Além disso, existem várias vantagens desses pdms “jogadores”. Eles podem ser aquela ajuda extra para uma aventura muito difícil, ser um bom veículo para avançar o roleplay, servir como substitutos temporários para o caso da morte de um pdj. Aliás, é dito em vários lugares que o jogador deveria ter um grande controle sobre as ações de seu aliado, mantendo controle de sua ficha e tudo, só o perdendo em momentos onde a coerência do personagem e da campanha estiverem comprometidos.
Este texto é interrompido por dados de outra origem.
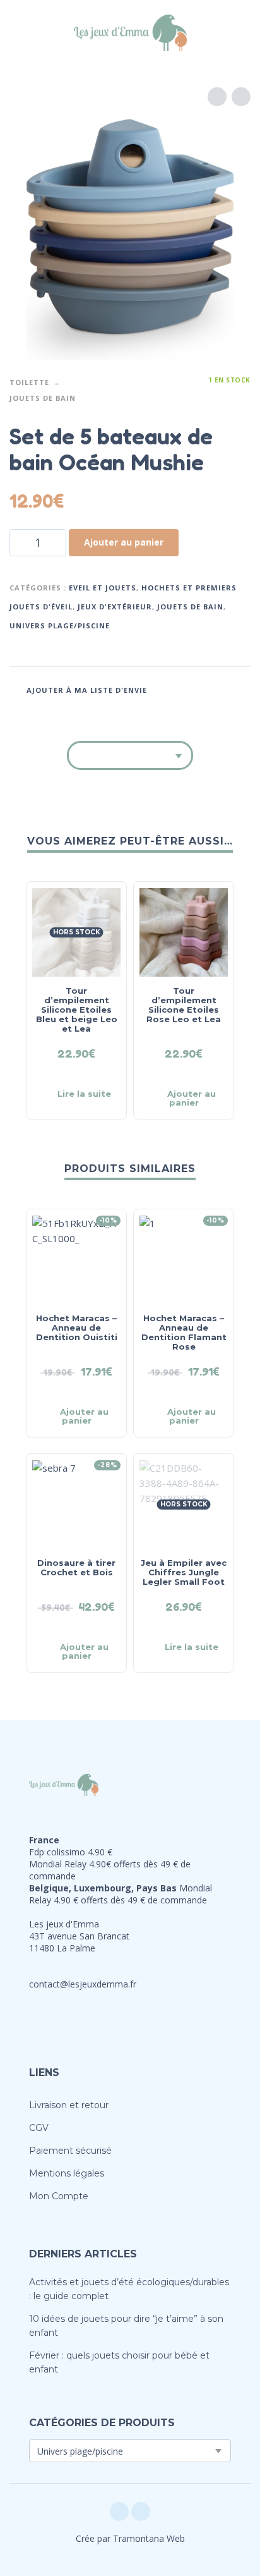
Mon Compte (58, 2196)
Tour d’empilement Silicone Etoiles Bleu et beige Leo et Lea (76, 1010)
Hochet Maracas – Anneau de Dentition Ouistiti (76, 1327)
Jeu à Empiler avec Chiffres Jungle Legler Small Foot (184, 1572)
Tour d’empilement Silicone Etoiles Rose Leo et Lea (183, 1005)
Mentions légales (66, 2173)
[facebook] (119, 2511)
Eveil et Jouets (102, 587)
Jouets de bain (42, 398)
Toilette (29, 382)
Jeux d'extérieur (115, 606)
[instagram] (140, 2511)
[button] (22, 33)
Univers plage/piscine (59, 625)
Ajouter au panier (123, 542)
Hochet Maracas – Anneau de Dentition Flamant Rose (184, 1332)
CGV (39, 2127)
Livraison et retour (69, 2105)
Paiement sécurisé (70, 2150)
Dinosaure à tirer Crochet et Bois (76, 1567)
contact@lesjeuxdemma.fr (82, 1984)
Muita gente vê isso como manter dois, ou mais, personagens ao mesmo tempo, e muitos jogadores abominam esa idéia. Entretanto, isso não é inteiramente verdade. Um compromisso simples seria o DM continuar interpretando o personagem em interações sociais com os jogadores enqaunto que o dono do aliado tem controle sobre suas ações em situações de risco, como o combate.
Existe até uma outra utilidade dos aliados facilmente esquecida. Muitos jogadores gostariam de testar outras classes ou raças de personagens, mas temem perder o seu principal, o qual dedicaram grandes somas de tempo e energia. E ainda correrem o risco de  se arrependerem da escolha. Isso se resolve facilmente introduzindo um aliado no serviço desse pdj, e dessa forma o jogador pode observar e “matar” sua vontade de conhecer essa classe ou raça sem atrapalhar a campanha. E como essa relação costuma se materializar numa entre “mestre e aprendiz”, tanto melhor para se ter um persoangem já desenvolvido numa próxima campanha que tenta manter o legado de seu mentor.
Pensando nessas coisas, estou reformulando minha postura com relação aos aliados e dár-lhes um espaço maior sob os holofotes. Exemplos na história e na ficção sobre alianças desse tipo que deram certo (pelo menos no quesito drama) não faltam: César e Marco Antônio, Augusto e Agripa, Alexandre e Heféstion (pois é…), Arthur e Lancelot, Robilar e Otto, entre outros. Além disso tudo, um aliado é uma boa desculpa para se criar um vilão que o jogador vai amar odiar, pois o negócio será pessoal, uma proeza difícil de conseguir com um antagonista já criado com esse intuito. Diferenças de ideologia, ou de alinhamento, podem fazer dois amigos inseparáveis estarem em campos opostos no campo de batalha, e pode ter certeza que essa será uma campanha lembrado pelos anos vindouros.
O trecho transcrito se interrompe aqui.